Blog – É possível para o trabalhador com HIV ter qualidade de vida no âmbito laboral?

Maria Lúcia – A qualidade de vida no âmbito laboral geralmente analisa-se através da relação produtividade/satisfação no trabalho. Claro que um portador do vírus, que não se sente bem no local de trabalho, que sofre discriminações é visto como um doente perigoso, com certeza, levará para casa e para sua família essa angústia e os dias se repetirão o que torna claro que qualidade de vida no trabalho depende de vários fatores. E especificamente esse trabalhador não produzirá o adequado nem para sua satisfação e nem a para a de seu empregador.

Blog – Ainda que tenha grandes chances de viver normalmente, em razão dos avanços da medicina, a senhora defende que portadores do HIV exerçam atividades diferenciadas ou reduzidas em comparação aos seus colegas sem o HIV?

Maria Lúcia – Com certeza as chances hoje são bem maiores de sobrevivência do que na década de 80. Os antirretrovirais têm dado resultados bastante satisfatórios e as pessoas tem uma melhor qualidade de vida. São varias as informações que a população em geral, precisa saber, o que muito me inquieta, como uma profissional da área de saúde, e enfermeira do trabalho. Gostaria de falar sobre o HIV, sobre a AIDS, sobre Janela Imunológica, sobre todos os meios de contaminação, sobre muitas coisas que com certeza ajudaria as pessoas, esclarecendo pontos obscuros do conhecimento sobre o assunto. Em relação às atividades para os portadores do HIV, como já respondi indiretamente nas outras perguntas, as pessoas são simplesmente portadoras do vírus. Não é um doente AIDS, ou seja, sua imunidade caiu muito e as doenças oportunistas, como qualquer pessoa debilitada invadem o organismo. HIV significa Vírus da Imunodeficiencia Humana, e AIDS, Síndrome da Imunodeficiência Adquirida. O significado das siglas, já diz tudo. É um trabalhador como qualquer outro, digno de qualquer função desde que esteja habilitado para suas atividades.

Blog – De que maneira a senhora vê a prática ilegal de pedir exames a uma pessoa selecionada para uma função a fim de checar se ela tem o vírus da AIDS?
------------------------------------------------------------
▸ Questões de estudo:
1 - De acordo com o trecho selecionado, como geralmente se analisa a qualidade de vida no âmbito laboral?
2 - Transcreva do trecho selecionado a parte entre "Maria Lúcia – A" e "de seu empregador.", inclusive.
3 - Dê seguimento à entrevista sobre o trabalhador com HIV a partir do ponto em que o trecho selecionado termina.

▸ Dados fornecidos:
------------------------------------------------------------
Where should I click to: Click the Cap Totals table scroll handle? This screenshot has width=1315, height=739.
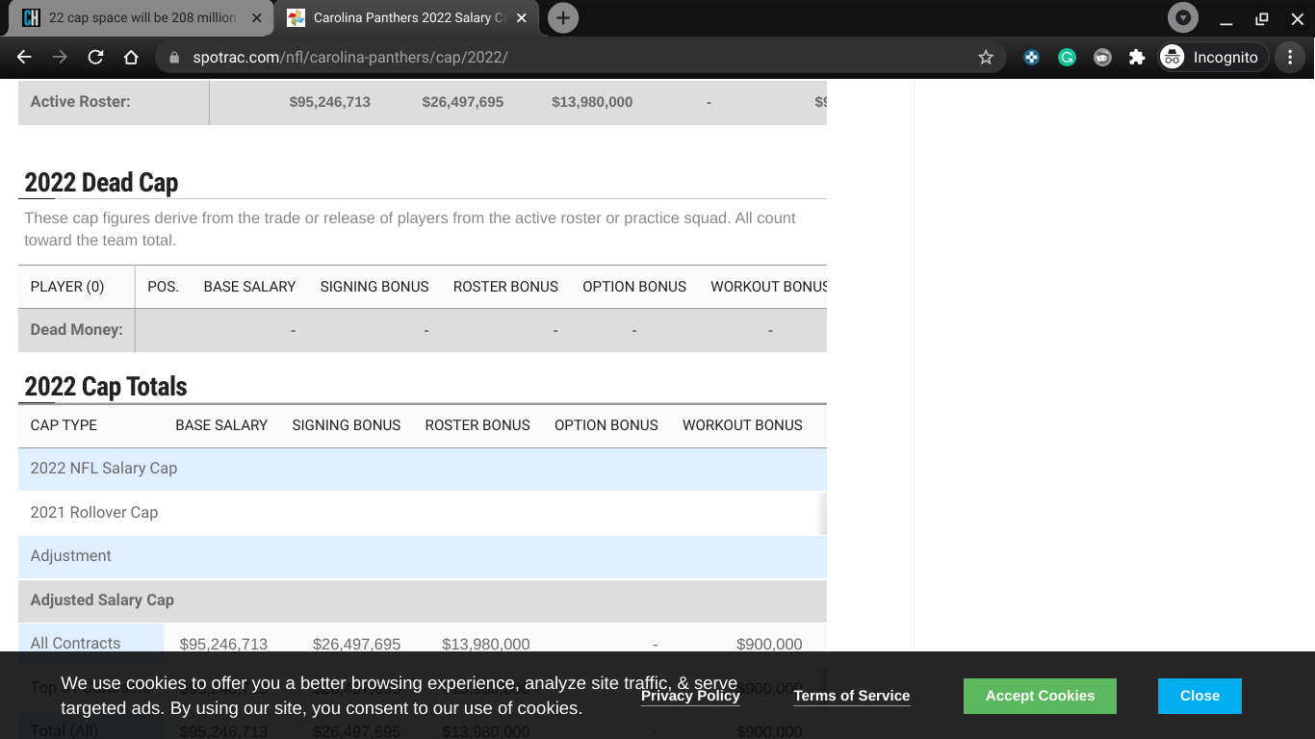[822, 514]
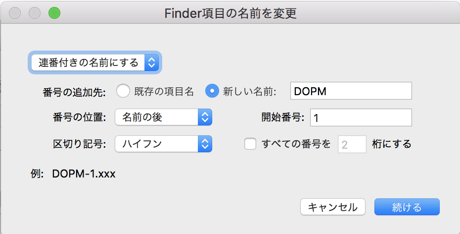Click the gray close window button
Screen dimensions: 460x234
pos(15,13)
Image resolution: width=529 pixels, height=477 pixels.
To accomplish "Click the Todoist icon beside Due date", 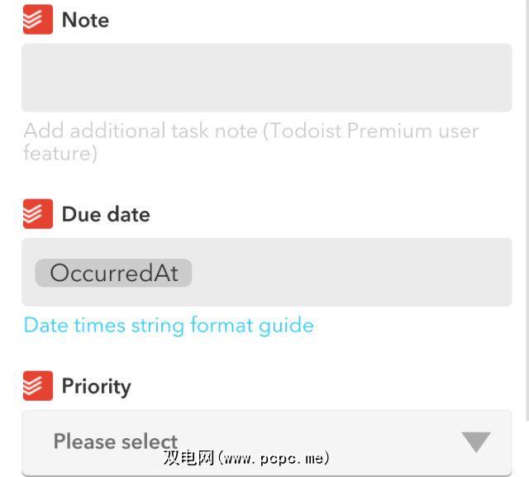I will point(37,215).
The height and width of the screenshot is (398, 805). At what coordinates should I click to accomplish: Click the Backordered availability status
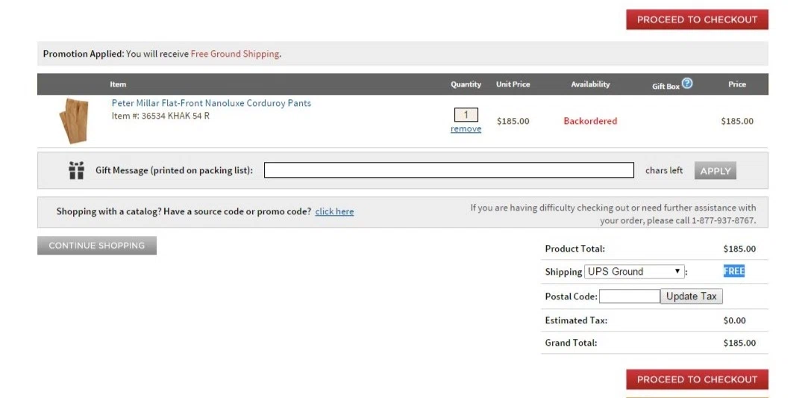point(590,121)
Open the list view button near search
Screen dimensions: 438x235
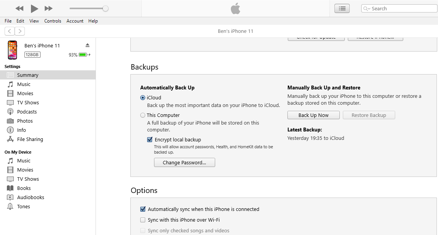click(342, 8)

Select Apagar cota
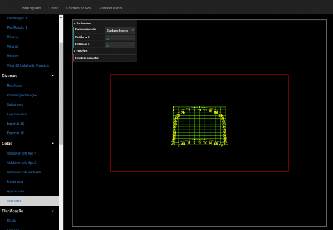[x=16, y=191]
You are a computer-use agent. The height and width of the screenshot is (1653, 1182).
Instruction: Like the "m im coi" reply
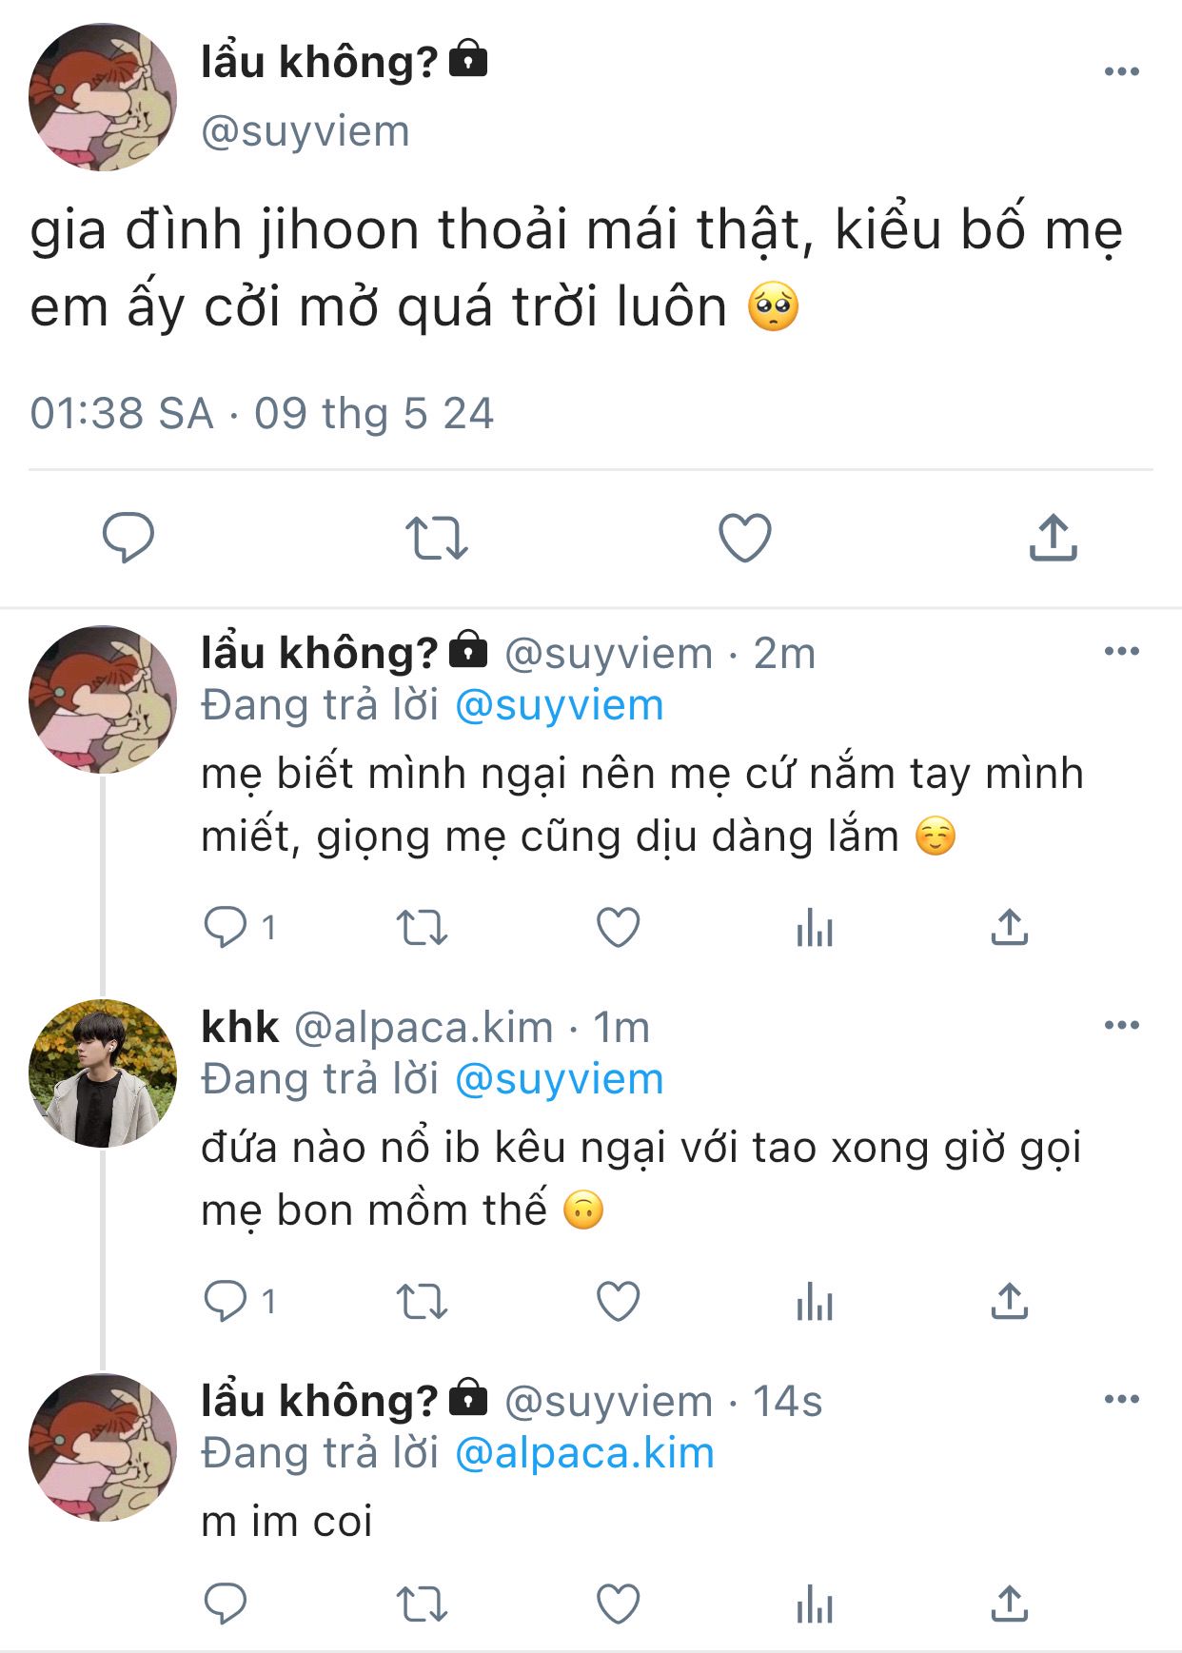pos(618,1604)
------------------------------------------------------------
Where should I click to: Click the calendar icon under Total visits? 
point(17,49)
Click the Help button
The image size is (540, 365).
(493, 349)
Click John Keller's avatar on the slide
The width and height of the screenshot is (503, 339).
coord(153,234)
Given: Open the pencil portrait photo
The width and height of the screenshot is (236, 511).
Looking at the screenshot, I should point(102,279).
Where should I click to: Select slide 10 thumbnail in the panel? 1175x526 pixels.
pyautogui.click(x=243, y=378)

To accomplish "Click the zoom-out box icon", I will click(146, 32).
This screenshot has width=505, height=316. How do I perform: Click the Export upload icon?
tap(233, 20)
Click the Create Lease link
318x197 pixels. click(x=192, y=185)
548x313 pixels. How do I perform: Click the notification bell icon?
------------------------------------------------------------
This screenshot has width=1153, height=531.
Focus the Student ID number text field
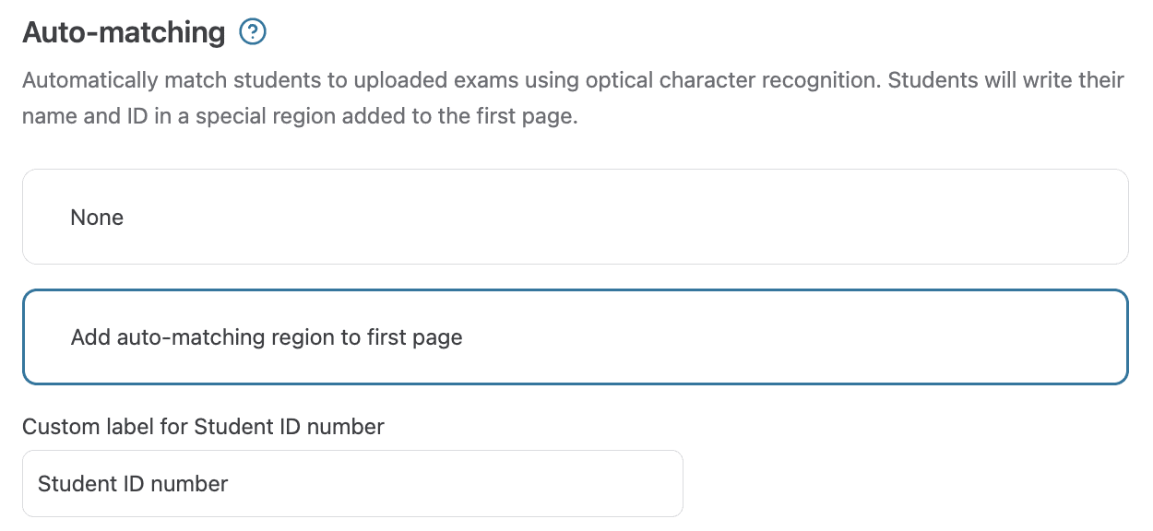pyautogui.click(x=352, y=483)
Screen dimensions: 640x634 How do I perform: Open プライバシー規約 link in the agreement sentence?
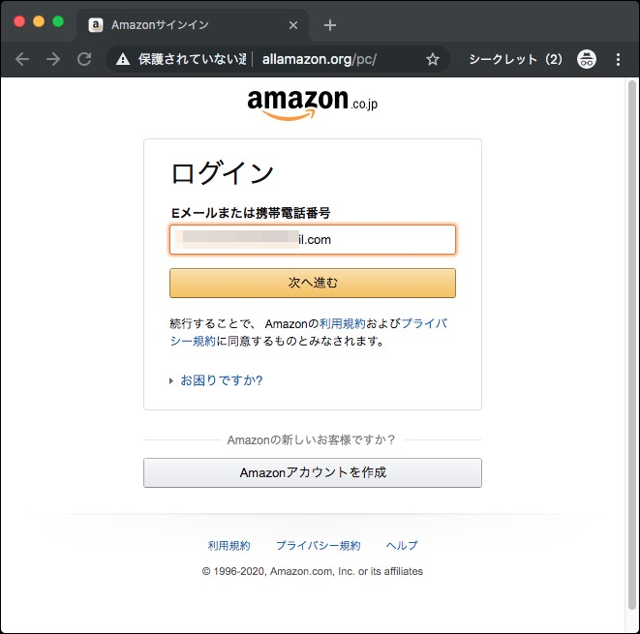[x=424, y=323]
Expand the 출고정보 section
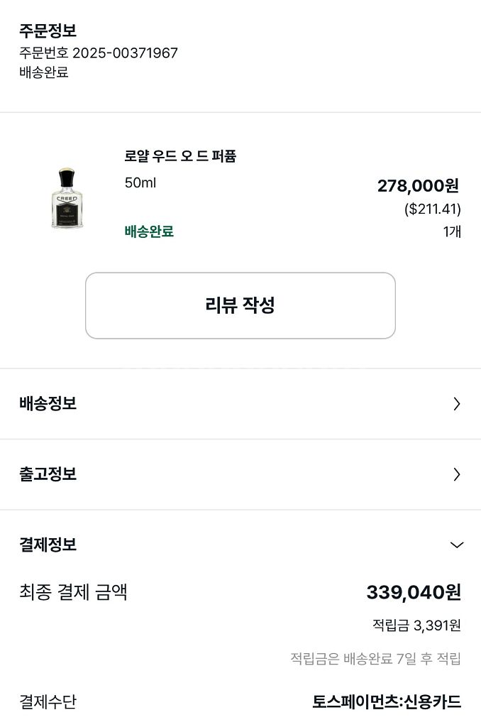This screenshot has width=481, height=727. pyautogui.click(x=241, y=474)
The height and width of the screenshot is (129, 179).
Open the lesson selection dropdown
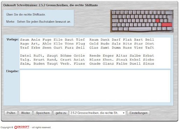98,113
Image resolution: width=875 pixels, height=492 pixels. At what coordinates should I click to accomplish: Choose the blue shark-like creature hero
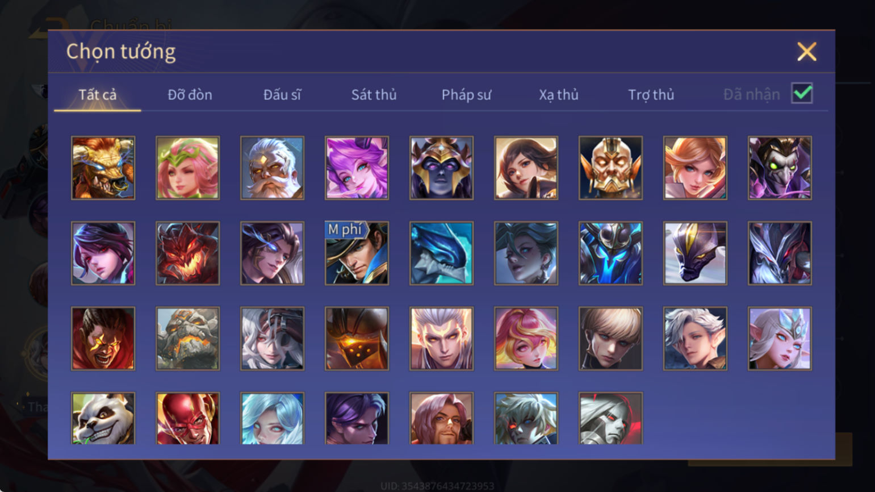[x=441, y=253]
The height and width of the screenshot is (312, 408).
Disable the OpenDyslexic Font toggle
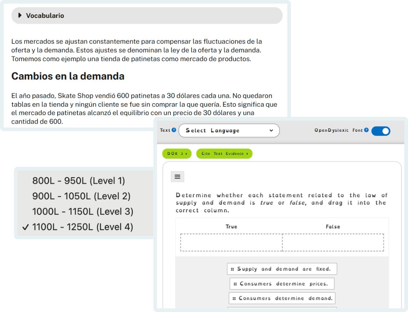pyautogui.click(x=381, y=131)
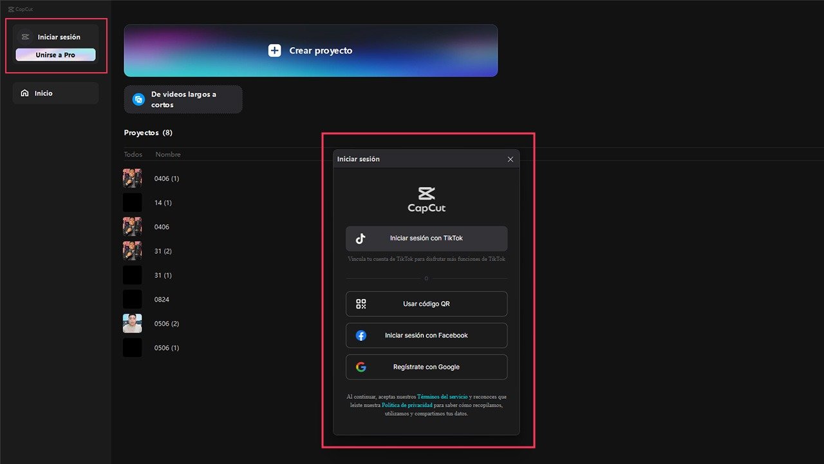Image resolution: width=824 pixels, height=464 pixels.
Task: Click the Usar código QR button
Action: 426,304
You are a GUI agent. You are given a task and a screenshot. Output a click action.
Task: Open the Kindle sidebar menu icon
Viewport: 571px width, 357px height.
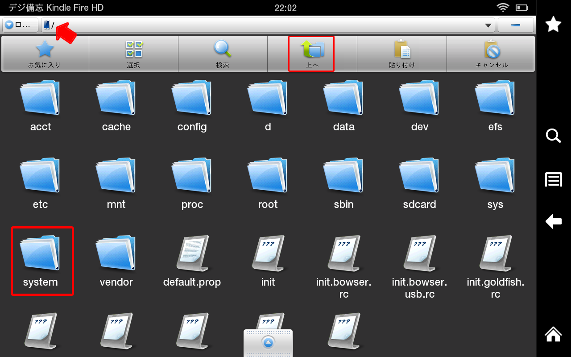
------------------------------------------------------------
▸ Respostas escritas:
1 - Através da relação produtividade/satisfação no trabalho.

2 -
Maria Lúcia – A qualidade de vida no âmbito laboral geralmente analisa-se através da relação produtividade/satisfação no trabalho. Claro que um portador do vírus, que não se sente bem no local de trabalho, que sofre discriminações é visto como um doente perigoso, com certeza, levará para casa e para sua família essa angústia e os dias se repetirão o que torna claro que qualidade de vida no trabalho depende de vários fatores. E especificamente esse trabalhador não produzirá o adequado nem para sua satisfação e nem a para a de seu empregador.

3 -
Maria Lúcia – É importante lembrar que nenhuma empresa poderá exigir do candidato teste HIV. É proibida essa solicitação, e se ocorrer o trabalhador pode fazer uma denuncia ao Ministério Público do Trabalho, pois não precisa e nem é obrigado a informar aos seus empregadores que é soropositivo para HIV, até porque a portaria do MTE nº 1.246/2010, artigo 2º declara que: “Não será permitida, de forma direta ou indireta, nos exames médicos por ocasião da admissão, mudança de função, avaliação periódica, retorno, demissão ou outros ligados à relação de emprego, a testagem do trabalhador quanto ao HIV”.

Blog – Quais as principais queixas dos soropositivos em relação ao trabalho? Há revolta contra eventuais práticas de discriminação?

Maria Lúcia – Indiferença, desprezo, desconfiança. Com certeza existe uma revolta silenciosa. Até porque qualquer descriminação ou preconceito é crime, e o estado de saúde do soropositivo só interessa ao gestor, no caso quando ele fica sabendo ou ao médico em confidencialidade. São necessárias ações educativas no ambiente laboral para informar e orientar os trabalhadores que desconhecem os meios de contaminação seja por ignorância, ou porque prefere não enxergar, e continuar seguindo no desconhecimento total. No meu artigo “O trabalhador portador do vírus HIV: labuta diária entre o preconceito e o estigma”, esse assunto é abordado.